▶ _Record extracts_
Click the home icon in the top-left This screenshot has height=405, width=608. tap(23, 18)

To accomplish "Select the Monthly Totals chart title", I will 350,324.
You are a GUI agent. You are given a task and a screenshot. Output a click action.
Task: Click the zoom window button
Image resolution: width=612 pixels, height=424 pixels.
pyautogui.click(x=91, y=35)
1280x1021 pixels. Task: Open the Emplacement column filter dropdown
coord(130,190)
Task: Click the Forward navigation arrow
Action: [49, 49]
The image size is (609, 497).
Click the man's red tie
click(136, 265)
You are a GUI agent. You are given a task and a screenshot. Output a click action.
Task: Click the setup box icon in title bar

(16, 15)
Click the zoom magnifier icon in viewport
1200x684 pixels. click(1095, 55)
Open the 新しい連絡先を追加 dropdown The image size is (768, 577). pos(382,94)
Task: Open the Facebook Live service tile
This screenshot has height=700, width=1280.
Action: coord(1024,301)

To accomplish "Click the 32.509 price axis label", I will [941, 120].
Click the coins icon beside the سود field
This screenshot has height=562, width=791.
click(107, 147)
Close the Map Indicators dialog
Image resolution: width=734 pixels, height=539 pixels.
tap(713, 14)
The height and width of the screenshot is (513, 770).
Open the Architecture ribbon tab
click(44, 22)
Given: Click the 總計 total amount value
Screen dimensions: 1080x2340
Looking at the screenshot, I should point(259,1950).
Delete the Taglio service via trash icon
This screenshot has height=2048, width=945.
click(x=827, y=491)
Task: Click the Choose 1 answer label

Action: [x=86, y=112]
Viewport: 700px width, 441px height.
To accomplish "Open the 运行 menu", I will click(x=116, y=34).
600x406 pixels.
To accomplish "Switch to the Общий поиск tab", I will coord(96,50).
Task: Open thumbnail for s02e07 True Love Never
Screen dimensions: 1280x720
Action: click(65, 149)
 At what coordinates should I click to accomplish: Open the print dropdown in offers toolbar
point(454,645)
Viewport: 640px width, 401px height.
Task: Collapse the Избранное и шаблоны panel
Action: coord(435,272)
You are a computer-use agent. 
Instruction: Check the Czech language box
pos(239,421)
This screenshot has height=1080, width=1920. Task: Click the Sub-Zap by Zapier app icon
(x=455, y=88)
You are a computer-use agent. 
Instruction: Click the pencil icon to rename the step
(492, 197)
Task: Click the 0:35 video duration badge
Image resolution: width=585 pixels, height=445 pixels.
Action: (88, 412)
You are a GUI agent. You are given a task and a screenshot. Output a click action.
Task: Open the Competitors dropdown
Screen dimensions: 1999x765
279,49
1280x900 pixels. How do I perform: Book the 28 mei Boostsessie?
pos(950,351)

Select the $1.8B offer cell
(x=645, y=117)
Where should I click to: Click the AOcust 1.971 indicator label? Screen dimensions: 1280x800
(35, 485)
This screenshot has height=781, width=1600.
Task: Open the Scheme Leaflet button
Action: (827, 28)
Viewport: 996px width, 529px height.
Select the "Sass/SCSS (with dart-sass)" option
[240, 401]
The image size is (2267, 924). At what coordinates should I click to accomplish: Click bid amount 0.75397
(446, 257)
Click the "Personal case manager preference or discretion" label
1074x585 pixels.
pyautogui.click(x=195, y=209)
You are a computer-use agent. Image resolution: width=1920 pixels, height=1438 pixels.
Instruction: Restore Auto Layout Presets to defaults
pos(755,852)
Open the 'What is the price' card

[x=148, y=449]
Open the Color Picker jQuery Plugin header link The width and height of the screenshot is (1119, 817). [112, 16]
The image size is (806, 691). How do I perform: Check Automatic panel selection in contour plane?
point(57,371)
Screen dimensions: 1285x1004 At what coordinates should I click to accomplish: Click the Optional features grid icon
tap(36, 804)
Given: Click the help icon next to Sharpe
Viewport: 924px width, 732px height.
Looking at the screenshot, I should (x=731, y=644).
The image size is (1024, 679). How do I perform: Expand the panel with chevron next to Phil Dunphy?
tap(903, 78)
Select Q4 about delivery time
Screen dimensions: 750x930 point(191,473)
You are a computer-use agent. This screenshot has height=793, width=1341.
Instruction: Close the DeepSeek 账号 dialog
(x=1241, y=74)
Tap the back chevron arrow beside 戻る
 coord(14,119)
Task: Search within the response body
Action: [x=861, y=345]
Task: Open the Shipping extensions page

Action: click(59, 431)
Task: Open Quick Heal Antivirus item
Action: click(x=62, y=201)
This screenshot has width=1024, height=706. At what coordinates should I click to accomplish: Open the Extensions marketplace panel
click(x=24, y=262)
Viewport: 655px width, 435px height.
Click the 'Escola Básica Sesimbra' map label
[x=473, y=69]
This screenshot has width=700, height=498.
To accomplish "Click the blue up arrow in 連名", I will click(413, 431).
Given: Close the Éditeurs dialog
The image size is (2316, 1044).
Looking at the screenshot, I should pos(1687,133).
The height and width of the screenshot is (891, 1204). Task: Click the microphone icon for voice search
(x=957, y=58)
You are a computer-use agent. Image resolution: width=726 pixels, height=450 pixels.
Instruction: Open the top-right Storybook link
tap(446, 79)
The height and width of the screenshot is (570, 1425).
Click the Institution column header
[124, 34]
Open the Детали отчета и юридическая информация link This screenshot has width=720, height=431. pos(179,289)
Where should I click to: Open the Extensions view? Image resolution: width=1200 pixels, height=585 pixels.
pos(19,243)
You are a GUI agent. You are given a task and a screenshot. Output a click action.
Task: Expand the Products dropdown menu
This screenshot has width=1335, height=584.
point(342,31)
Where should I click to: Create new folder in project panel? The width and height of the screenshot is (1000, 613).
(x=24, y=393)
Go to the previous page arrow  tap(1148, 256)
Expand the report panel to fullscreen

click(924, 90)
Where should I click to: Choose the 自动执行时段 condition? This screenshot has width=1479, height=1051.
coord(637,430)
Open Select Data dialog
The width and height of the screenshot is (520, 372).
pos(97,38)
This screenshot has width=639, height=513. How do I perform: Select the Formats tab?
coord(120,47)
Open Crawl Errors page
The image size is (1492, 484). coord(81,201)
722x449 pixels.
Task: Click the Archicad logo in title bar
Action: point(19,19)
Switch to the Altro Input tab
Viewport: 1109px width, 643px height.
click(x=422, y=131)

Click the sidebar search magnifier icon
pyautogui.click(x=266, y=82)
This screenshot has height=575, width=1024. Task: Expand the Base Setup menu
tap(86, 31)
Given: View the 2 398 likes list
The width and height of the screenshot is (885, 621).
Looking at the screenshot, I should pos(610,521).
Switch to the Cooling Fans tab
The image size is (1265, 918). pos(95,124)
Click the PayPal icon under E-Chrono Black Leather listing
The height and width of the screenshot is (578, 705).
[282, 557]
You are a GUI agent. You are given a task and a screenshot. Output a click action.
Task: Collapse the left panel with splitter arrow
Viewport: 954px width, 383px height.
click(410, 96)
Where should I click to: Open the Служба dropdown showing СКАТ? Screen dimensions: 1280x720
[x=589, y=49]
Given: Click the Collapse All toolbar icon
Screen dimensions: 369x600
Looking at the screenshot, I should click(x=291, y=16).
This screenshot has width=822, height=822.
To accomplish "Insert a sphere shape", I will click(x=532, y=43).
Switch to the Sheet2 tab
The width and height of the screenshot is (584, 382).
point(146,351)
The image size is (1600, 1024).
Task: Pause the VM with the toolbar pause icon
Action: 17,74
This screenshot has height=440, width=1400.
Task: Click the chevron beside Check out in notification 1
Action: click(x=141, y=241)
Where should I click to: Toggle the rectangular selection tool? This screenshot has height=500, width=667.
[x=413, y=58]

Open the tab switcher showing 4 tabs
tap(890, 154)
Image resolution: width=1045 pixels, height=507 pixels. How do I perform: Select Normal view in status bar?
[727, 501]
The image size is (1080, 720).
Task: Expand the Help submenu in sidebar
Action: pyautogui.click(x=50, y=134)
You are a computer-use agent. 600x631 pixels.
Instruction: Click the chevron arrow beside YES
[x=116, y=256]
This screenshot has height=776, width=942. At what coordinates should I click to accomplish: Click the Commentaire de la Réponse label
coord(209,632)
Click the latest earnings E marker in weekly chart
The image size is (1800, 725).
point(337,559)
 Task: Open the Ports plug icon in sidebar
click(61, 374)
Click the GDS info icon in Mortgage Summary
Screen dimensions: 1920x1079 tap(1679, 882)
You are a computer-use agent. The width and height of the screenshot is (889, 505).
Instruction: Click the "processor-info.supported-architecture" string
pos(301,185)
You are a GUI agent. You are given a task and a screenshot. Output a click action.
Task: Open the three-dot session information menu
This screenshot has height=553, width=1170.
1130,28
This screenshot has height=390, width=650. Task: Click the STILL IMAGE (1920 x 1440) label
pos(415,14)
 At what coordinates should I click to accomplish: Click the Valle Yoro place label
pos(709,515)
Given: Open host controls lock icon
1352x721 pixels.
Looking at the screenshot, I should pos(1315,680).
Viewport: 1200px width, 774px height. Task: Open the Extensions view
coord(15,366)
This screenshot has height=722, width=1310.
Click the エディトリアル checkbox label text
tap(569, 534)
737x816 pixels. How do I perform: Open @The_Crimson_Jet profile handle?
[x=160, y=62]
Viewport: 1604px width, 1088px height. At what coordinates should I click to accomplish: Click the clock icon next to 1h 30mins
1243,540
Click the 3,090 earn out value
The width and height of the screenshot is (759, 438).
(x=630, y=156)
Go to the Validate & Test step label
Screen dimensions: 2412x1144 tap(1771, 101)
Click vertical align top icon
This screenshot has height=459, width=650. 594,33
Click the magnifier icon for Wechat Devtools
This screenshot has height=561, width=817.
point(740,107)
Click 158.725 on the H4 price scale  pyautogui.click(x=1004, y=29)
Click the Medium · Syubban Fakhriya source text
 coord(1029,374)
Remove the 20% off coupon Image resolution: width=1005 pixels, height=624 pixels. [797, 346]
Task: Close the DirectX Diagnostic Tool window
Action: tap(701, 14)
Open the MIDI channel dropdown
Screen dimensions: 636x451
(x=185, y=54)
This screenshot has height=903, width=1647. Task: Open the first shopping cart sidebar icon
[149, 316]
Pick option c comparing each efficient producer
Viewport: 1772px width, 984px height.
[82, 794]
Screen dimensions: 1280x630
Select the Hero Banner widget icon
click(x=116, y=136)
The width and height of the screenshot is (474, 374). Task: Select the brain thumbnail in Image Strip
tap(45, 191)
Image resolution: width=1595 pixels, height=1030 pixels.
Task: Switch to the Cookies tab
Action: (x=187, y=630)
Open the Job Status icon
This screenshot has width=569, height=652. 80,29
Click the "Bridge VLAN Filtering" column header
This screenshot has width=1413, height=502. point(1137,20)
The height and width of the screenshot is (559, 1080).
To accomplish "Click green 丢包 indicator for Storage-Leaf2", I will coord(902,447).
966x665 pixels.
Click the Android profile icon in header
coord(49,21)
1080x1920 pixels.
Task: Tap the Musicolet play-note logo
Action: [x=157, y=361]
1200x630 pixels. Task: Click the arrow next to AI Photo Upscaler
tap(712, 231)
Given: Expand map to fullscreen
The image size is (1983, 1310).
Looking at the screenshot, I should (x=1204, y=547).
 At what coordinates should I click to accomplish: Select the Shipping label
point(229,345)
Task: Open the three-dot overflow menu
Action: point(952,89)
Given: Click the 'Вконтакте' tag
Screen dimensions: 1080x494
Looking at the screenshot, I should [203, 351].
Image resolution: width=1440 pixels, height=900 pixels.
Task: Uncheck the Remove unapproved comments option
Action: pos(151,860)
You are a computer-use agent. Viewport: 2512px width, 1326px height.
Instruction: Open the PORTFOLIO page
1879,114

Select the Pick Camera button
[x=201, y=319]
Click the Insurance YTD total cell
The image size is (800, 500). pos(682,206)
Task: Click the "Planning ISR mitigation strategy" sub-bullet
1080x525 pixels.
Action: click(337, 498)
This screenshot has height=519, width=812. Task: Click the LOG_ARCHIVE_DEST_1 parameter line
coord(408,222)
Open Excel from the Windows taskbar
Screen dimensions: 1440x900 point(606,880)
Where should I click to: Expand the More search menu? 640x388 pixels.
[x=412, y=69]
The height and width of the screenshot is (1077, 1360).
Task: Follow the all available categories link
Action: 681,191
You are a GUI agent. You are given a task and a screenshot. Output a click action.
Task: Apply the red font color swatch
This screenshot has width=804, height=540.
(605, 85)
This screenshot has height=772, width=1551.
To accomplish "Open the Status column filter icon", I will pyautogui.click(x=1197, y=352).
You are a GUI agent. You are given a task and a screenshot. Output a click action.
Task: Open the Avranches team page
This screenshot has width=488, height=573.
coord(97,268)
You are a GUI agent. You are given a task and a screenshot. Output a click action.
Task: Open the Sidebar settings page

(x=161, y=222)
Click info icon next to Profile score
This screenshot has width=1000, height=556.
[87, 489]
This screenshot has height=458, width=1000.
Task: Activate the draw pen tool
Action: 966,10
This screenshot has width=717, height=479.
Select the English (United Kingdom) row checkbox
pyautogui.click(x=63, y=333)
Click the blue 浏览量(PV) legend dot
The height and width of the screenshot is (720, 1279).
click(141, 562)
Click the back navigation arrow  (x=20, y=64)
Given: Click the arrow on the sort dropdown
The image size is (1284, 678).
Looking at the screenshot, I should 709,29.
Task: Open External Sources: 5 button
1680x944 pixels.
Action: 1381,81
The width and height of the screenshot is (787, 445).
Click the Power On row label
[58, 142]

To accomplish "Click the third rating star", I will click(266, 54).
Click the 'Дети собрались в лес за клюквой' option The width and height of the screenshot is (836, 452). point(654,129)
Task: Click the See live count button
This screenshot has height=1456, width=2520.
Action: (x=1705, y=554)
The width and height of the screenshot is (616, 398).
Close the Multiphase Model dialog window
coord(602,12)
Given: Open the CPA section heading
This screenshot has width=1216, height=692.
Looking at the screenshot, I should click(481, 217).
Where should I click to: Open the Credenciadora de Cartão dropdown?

▶ _Exercise goal_
Needed here are the exact lines from the start of the material through the line that contains "Close the Map Indicators dialog", and no others.

▶ _Result for this exercise_
Click the home icon in the top-left This screenshot has height=405, width=608. tap(23, 18)

To accomplish "Select the Monthly Totals chart title", I will 350,324.
You are a GUI agent. You are given a task and a screenshot. Output a click action.
Task: Click the zoom window button
Image resolution: width=612 pixels, height=424 pixels.
pyautogui.click(x=91, y=35)
1280x1021 pixels. Task: Open the Emplacement column filter dropdown
coord(130,190)
Task: Click the Forward navigation arrow
Action: [49, 49]
The image size is (609, 497).
Click the man's red tie
click(136, 265)
You are a GUI agent. You are given a task and a screenshot. Output a click action.
Task: Click the setup box icon in title bar

(16, 15)
Click the zoom magnifier icon in viewport
1200x684 pixels. click(1095, 55)
Open the 新しい連絡先を追加 dropdown The image size is (768, 577). pos(382,94)
Task: Open the Facebook Live service tile
This screenshot has height=700, width=1280.
Action: coord(1024,301)

To accomplish "Click the 32.509 price axis label", I will [941, 120].
Click the coins icon beside the سود field
This screenshot has height=562, width=791.
click(107, 147)
Close the Map Indicators dialog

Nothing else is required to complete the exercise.